Philadelphia-like acute lymphoblastic leukemia (Ph-like ALL) is a type of B-cell ALL that has a similar gene expression profile to Ph-positive ALL, however, no Philadelphia chromosome is present. Genetically, this is a very heterogeneous disease. Several different alterations that lead to deregulation of cytokine receptors and tyrosine kinases can be found. This makes the diagnosis of Ph-like ALL challenging yet of vital importance for treatment selection. It requires a systematic approach and use of various methods. Alterations in the CRLF2 gene are the most common alterations in Ph-like ALL.
CRLF2 gene is located in the pseudoautosomal region 1 on the short arms of chromosomes X and Y. It encodes a member of the type I cytokine receptor family, which is a part of the receptor for thymic stromal lymphopoietin. The activation of this receptor leads to the activation of several signaling pathways that control processes such as cell proliferation and development of the hematopoietic system. Alterations in the CRLF2 gene lead to uncontrolled proliferation and survival of B-cell progenitors.
The purpose of this project was to determine the frequency of CRLF2 rearrangements in Slovenian patients with B-ALL and to evaluate the usefulness of FISH analysis in identification of Ph-like ALL patients. The rearrangements were detected using a fluorescently labeled DNA probe Cytocell CRLF2 Breakapart Probe which detects two CRLF2 rearrangements on the short arms of the sex chromosomes.
We determined the cut-off value to be 3,8 % for the translocation (usually results in IGH-CRLF2) and 3,8 % for the deletion (results in P2RY8-CRLF2) as well. We analyzed 49 bone marrow samples from Slovenian B-ALL patients that did not have recurring genetic alterations. CRLF2 rearrangements were found in four samples which accounts for 8,2 % (4/49) of all analyzed samples and 3 % (4/133) of all Slovenian B-ALL patients (from January 2012 to June 2019). Three patients carried a translocation and one carried a deletion. One patient with the translocation also had a slightly higher CRLF2 gene expression (detected by flow cytometry).
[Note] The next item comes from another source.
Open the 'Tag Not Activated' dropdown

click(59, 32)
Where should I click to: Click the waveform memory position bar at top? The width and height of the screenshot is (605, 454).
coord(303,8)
FISH analysis proved to be efficient in identification of Ph-like ALL patients and its introduction into routine diagnostics is simple. We suggest the use of both flow cytometry and FISH to identify patients with CRLF2 rearrangements. We also suggest an introduction of the CRLF2 DNA probe into the DNA probe choice algorithm for B-ALL patients. This probe should be used, if all other recurring alterations are ruled out.